Page text >>

SECURITIES AND EXCHANGE COMMISSION

Washington, D.C. 20549

 

FORM 8-K

 

CURRENT REPORT

PURSUANT TO SECTION 13 OR 15(D)

OF THE SECURITIES EXCHANGE ACT OF 1934

 

Date of Report (Date of earliest event reported): June 20, 2023

 

Blue Ocean Acquisition Corp

(Exact name of registrant as specified in its charter)

 

Cayman Islands   001-41112   98-1593951
(State or other jurisdiction
of incorporation)
  (Commission File Number)   (I.R.S. Employer
Identification No.)

 

2 Wisconsin Circle, 7th Floor  
Chevy Chase, MD   20815
(Address of principal executive offices)   (Zip Code)

 

(240) 235-5049

(Registrant’s telephone number, including area code)

 

Not Applicable

(Former name or former address, if changed since last report)

 

Check the appropriate box below if the Form 8-K filing is intended to simultaneously satisfy the filing obligation of the registrant under any of the following provisions:

 

  Written communication pursuant to Rule 425 under the Securities Act (17 CFR 230.425)
     
  Soliciting material pursuant to Rule 14a-12 under the Exchange Act (17 CFR 240.14a-12)
     
  Pre-commencement communications pursuant to Rule 14d-2(b) under the Exchange Act (17 CFR 240.14d-2(b))
     
  Pre-commencements communications pursuant to Rule 13e-4(c) under the Exchange Act (17 CFR 240.13e-4(c))

 

Securities registered pursuant to Section 12(b) of the Securities Exchange Act of 1934:

 

Title of each class   Trading Symbol(s)   Name of each exchange
on which registered
Units, each consisting of one Class A ordinary share and one-half of one redeemable warrant   BOCNU   The Nasdaq Stock Market LLC
Class A ordinary shares, par value $0.0001 per share   BOCN   The Nasdaq Stock Market LLC
Redeemable warrants, each whole warrant exercisable for one Class A ordinary share at an exercise price of $11.50   BOCNW   The Nasdaq Stock Market LLC

 

Indicate by check mark whether the registrant is an emerging growth company as defined in Rule 405 of the Securities Act of 1933 (§230.405 of this chapter) or Rule 12b-2 of the Securities Exchange Act of 1934 (§240.12b-2 of this chapter).

Instructions to follow >> List every trading symbol given on the Form 8-K cover page above.

Data supplied >>

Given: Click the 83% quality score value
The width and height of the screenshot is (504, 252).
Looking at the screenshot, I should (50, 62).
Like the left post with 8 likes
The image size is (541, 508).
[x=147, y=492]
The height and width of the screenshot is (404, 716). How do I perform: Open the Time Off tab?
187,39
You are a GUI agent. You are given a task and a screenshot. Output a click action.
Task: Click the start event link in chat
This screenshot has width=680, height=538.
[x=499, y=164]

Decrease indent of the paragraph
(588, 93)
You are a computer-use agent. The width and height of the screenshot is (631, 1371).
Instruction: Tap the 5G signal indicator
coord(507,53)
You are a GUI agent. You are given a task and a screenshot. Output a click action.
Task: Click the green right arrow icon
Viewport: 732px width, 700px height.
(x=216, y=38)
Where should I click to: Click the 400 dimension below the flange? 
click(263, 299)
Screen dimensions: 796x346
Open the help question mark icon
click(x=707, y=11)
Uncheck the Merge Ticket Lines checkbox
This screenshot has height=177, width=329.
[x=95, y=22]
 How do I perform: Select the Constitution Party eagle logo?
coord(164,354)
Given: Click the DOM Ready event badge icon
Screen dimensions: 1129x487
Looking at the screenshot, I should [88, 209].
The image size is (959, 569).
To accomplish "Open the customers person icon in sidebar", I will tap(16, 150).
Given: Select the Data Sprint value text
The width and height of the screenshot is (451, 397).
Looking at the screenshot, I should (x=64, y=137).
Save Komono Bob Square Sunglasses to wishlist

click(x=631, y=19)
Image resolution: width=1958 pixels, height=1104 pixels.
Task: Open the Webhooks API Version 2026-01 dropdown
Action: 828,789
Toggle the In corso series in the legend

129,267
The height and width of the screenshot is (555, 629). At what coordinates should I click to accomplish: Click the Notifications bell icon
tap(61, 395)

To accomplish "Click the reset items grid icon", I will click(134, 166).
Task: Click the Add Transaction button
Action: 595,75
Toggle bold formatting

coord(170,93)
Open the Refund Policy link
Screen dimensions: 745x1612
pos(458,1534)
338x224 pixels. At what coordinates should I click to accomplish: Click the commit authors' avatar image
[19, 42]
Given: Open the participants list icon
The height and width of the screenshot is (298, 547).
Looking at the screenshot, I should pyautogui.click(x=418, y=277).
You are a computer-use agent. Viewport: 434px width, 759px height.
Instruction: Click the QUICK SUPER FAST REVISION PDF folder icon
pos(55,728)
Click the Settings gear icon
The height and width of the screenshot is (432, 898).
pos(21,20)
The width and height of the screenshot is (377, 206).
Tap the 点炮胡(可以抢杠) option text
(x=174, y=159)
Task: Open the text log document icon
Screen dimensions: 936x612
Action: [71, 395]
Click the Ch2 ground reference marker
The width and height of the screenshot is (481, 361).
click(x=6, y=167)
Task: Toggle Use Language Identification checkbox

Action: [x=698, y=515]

Correct response >> BOCNU, BOCN, BOCNW